Though philosophers have preached the value of suffering for millennia, it remains our natural inclination to avoid pain.  Rather than meet the behemoth of pain boldly and stout-heartededly, we cowardly retreat, erecting all kinds of barriers to protect us from the intolerable discomfort of vulnerability.

But it is pain, Buddhist monk Pema Chodron suggests in her slim but imponderably insightful volume Taking the Leap: Freeing Ourselves From Old Habits and Fears, that reminds us of our shared human predicament and connects us with bodhicitta, the Buddhist term for “enlightened mind” or “open heart.”  In Buddhist tradition, pain is not something to flee but rather something to embrace as an inevitable part of life.  Despite our cultural aversion to anything difficult, hardship is crucial because it sheds light on the conundrum of the human condition and makes us kinder and more merciful.

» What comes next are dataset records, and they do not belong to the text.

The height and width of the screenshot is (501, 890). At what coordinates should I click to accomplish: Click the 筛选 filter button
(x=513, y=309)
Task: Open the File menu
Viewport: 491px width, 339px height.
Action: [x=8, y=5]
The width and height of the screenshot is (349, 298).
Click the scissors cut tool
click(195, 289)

When her mother dies and she has to sift through box upon box of her things, Chodron comes to the dispiriting realization that— though her mother cherished these belongings— they, in themselves, possess no objective meaning.  But rather than let such a distressing insight send her into an existential tailspin, she uses pain as a portal to better understand the human plight.  Warm and boundlessly wise, Chodron comes to feel compassion for all the people who— just like her and her mother— suffer because they attribute too much significance to the inconsequential:

Before we know what natural warmth really is, often we must experience loss.  We go along for years moving through our days, propelled by habit, taking life pretty much for granted.  Then we or someone close to us has an accident or gets seriously ill, and it’s as if the blinders have been removed from our eyes.  We see the meaninglessness of so much of what we do and the emptiness of so much we cling to.

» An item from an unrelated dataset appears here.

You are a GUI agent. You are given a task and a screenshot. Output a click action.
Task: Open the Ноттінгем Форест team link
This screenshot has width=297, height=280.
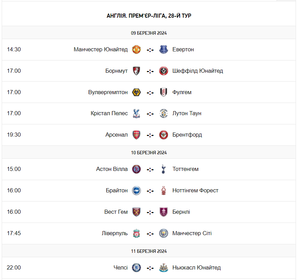coord(195,191)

When my mother died and I was asked to go through her personal belongings, this awareness hit me hard.  She had kept boxes of papers and trinkets that she treasured, things that she held on to through her many moves to smaller and smaller accommodations.  They had represented security and comfort for her, and she had been unable to let them go.  Now they were just boxes of stuff, things that held no meaning and represented no comfort or security to anyone.  For me these were just empty objects, yet she had clung to them.  Seeing this made me sad, and also thoughtful.  After that I could never look at my own treasured objects the same way.  I had seen that the objects themselves are just what they are, neither precious nor worthless, and that all the labels, all our views and opinions about them, are arbitrary.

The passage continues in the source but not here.